От такого «заряда» его аж в воздух подбросило и развернуло…
Упал. Приподнялся, пытается встать, упал на четвереньки, ползти пытается…
Тут уж его реально просто добивать стали все, кто рядом оказался.
Сколько уж там в него свинца засадили, не знаю – я свою «сорокапятку»[23]
выпустил всю.Тут, слышу, ротный орет:
– Прекратить стрельбу! Отставить, блядь! Хватит!
И звенящая тишина над полем. И гарью пороховой тянет…
Поднялись, идем к нему, к духу этому – он еще ворочается чего-то.
Подошли, встали полукругом.
Он на спину перевалился, весь в кровище, аж пузырится по всему телу.
Глазами вращает навыкате, хрипит что-то… Молодой, лет 20, наверное… Хотя кто их разберет.
Ротный протиснулся меж бойцов. Распахнул окровавленные ошметки покрывала на груди.
Обеими руками парень АКМ к себе прижимает.
В «лифчике» железные магазины, штуки четыре…
Точно, дух!
Ротный подозвал Леню Чмыря, санинструктора роты.
Ни слова не говоря, только кивнул вопросительно на духа.
Леня также молча, с вечным своим скептическим выражением на лице взял духа за запястье…
Чего-то там на шее потрогал…
Лицо сделалось еще более скептическим. Отрицательно покачал головой.
Ротный снял с плеча автомат и поднес к уху парня.
Тот еще сильнее захрипел, завращал глазами, изо рта пузыри пошли кровавые…
Этот выстрел прозвучал ужасно одиноко, но показался всем нам громче, чем безумная пальба минуты назад…
Молча стали расходиться.
Ротный передал по связи:
– Я «Остров». Нахожусь там-то там-то. Уничтожил мятежника. Захвачены одна единица оружия и боеприпасы. Потерь не имею.
Да, мы уничтожили еще одного мятежника.
Еще одного охреневшего духа из баракинской зеленки…
Нашего врага.

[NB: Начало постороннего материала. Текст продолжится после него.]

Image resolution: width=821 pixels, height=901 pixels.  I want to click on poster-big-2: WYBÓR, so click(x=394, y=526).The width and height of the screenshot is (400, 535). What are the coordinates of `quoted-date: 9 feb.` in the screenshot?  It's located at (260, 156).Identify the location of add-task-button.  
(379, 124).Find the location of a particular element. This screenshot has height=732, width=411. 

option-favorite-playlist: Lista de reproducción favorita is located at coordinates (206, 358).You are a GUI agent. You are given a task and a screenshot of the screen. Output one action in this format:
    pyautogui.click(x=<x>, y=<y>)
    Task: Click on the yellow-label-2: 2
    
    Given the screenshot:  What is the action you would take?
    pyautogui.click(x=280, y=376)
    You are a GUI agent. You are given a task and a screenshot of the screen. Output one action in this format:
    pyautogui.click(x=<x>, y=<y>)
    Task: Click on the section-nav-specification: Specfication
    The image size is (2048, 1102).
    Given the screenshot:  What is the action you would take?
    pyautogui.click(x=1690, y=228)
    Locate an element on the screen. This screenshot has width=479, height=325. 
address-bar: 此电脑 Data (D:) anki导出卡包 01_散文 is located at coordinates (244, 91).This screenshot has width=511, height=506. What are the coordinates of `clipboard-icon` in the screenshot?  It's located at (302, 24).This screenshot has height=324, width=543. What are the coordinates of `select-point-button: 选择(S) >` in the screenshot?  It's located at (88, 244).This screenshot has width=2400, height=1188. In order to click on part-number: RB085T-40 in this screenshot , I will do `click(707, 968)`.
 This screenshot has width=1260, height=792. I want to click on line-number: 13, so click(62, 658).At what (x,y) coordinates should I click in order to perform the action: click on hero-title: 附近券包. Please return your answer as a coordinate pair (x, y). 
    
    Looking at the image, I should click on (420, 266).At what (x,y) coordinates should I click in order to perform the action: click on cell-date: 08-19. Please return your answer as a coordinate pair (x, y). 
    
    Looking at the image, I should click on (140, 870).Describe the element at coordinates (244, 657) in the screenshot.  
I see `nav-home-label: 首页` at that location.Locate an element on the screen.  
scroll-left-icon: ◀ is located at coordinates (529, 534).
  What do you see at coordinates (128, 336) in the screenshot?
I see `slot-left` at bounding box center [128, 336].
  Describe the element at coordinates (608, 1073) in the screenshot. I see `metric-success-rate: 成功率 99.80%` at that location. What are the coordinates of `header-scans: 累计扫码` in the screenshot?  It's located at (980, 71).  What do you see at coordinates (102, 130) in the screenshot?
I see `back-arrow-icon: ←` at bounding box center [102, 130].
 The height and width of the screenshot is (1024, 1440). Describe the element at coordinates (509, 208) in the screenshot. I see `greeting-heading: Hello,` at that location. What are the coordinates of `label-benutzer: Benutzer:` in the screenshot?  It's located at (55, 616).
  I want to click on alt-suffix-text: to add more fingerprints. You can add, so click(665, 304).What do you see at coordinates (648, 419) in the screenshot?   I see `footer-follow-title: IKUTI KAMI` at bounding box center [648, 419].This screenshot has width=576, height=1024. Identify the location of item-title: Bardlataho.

Не первого и не последнего.
Только на душе до самого вечера было как-то муторно.
И о дневном происшествии никто не упомянул больше ни словом.
И все забылось, ушло.
Ушло под «корку», как уходило уже до этого многое и как еще многому предстояло уйти. Такому, о чем нельзя ни думать, ни говорить, ни помнить.
А утром были новый кишлак, новый дувал, новый бабай…
И снова светило солнышко, шелестели листья на деревьях, журчал прохладный арык в тени устремившихся в небо деревьев…
И до дембеля было всего полгода. Или целых полгода. Кому как повезет…
Такой запомнилась мне «золотая осень» 1985 года на Бараках.